We can address electrical issues, or heart rhythm disturbances, that can develop because of the abnormality itself or from earlier interventions. Sometimes treating structural problems improves the problem. But, some people require other types of therapy, such as ablation - zapping the precise spot known to trigger an abnormal rhythm. Or we can implant devices – like a defibrillator or pacemaker -- to maintain a normal heart beat.

Some of the problems of congenital heart disease can be overcome through exercise. It is true that some patients’ risk for developing a problem may go up slightly during an exercise program. However, the result of exercise is that their risk for the rest of the day is decreased. So, the net effect of exercise is positive and well worth it.

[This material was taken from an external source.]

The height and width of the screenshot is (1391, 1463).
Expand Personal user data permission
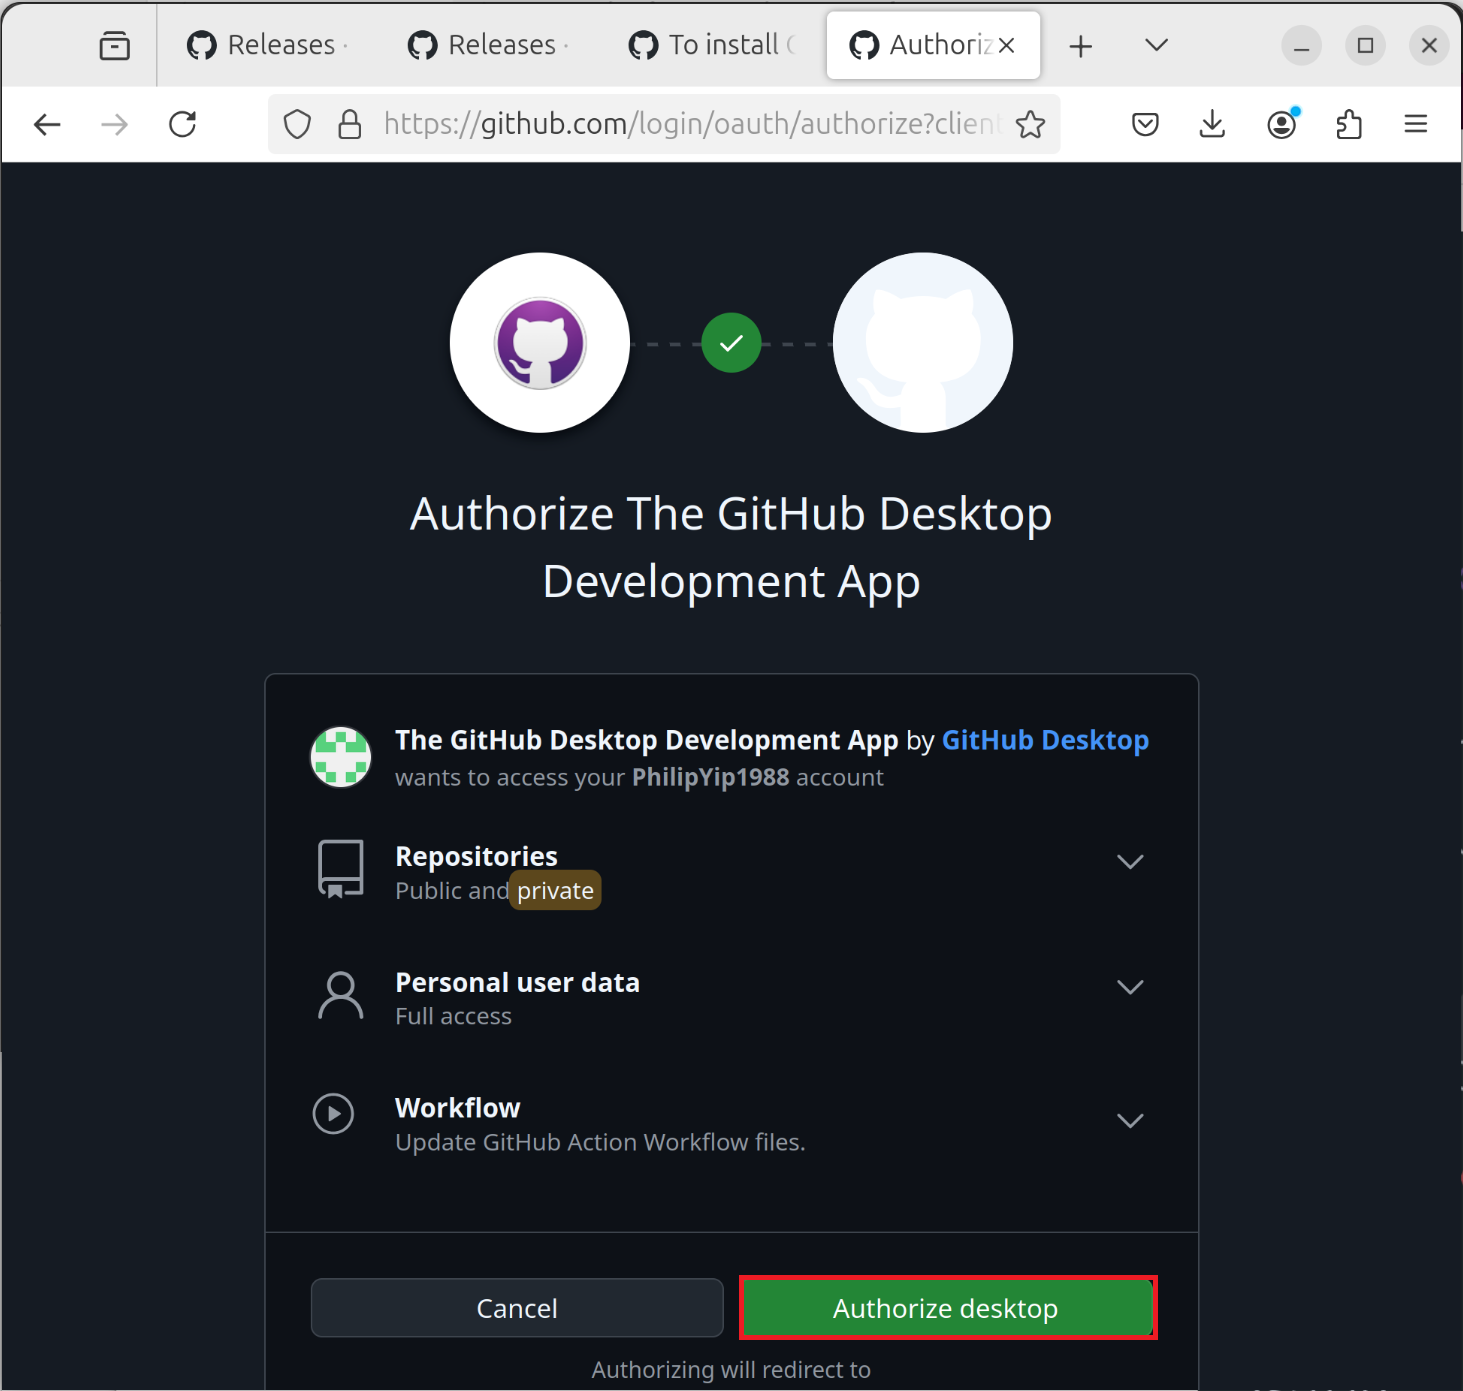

I advise that all congenital heart disease patients lead a healthy lifestyle -- maintain a healthy weight, consume nutritious foods, exercise and don’t smoke.

Are your children susceptible to congenital heart disease if you have it?

Another very important question is whether a patient’s children are susceptible to these problems. And, yes there is clearly a higher risk of heart defects among offspring of parents with congenital heart disease. The risk in the general population is a little less than 1%. However, if you have congenital heart disease, your children have a risk of roughly 2.7% of having a heart defect.

It’s important that mothers with congenital heart disease recognize that they may face some serious risks during pregnancy, as would their fetus. Women should discuss their health history carefully with their obstetrician, even before becoming pregnant.

My suggestion to adults with congenital heart disease is to go to a center that offers expert diagnosis, and the entire gamut of procedures -- surgery, catheter-based techniques and the capability of managing electrical issues -- plus rehabilitation. That’s what makes Cleveland Clinic unique. Here you can choose from among the best people in the world in all of those areas, who work together on behalf of each patient.